Begley worries that a whole generation of scientists was never taught how to properly conduct research in a reproducible manner and that they in turn don’t know how to train their students. He places the responsibility for such training squarely on the universities and research institutes.
“I’m proposing that principal investigators should be retrained every year,” Begley says. “They should be forced to sit down and go through their own papers or their colleagues’ papers” to identify unblinded or uncontrolled experiments. “They should be forced to confront what I’ve been confronting for the past 10 years.”
But Begley acknowledges that a 100% reproducibility rate is probably not desirable either. “If you do the experiment properly and you get the wrong answer, that’s okay,” he says. “The thing that frustrates me most is that 80% of the time experiments are not done properly.”

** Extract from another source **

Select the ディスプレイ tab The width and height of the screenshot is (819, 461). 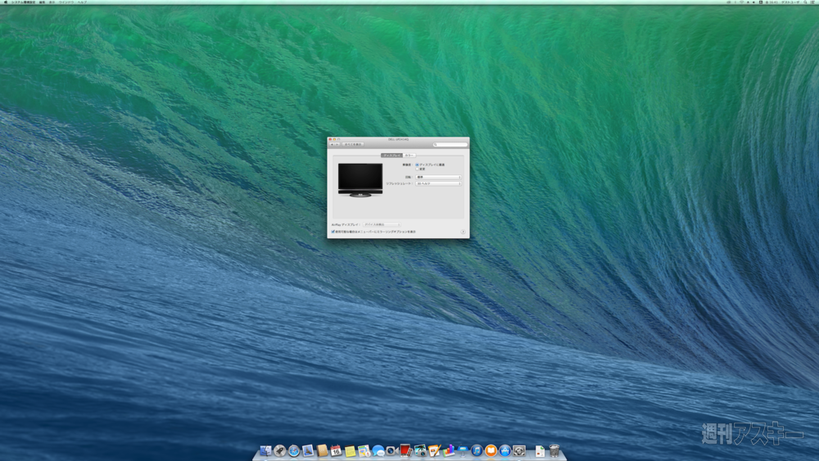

Initial steps are being taken to provide materials for education. NIH has developed training modules on reproducibility and transparency to be used as part of its training on responsible research conduct for intramural postdoctoral scientists. Those materials will be made available to other organizations to use in their training. In addition, in August, NIGMS announced a program to fund the development of training modules in the area of reproducibility that can be completed in a day or less.
“Everything we’re proposing will come with a cost,” Begley says. “The cost will either be financial or decreased research productivity. I’m completely happy for it to be the latter. We’ll have decreased research productivity, but what we get will be of higher quality.”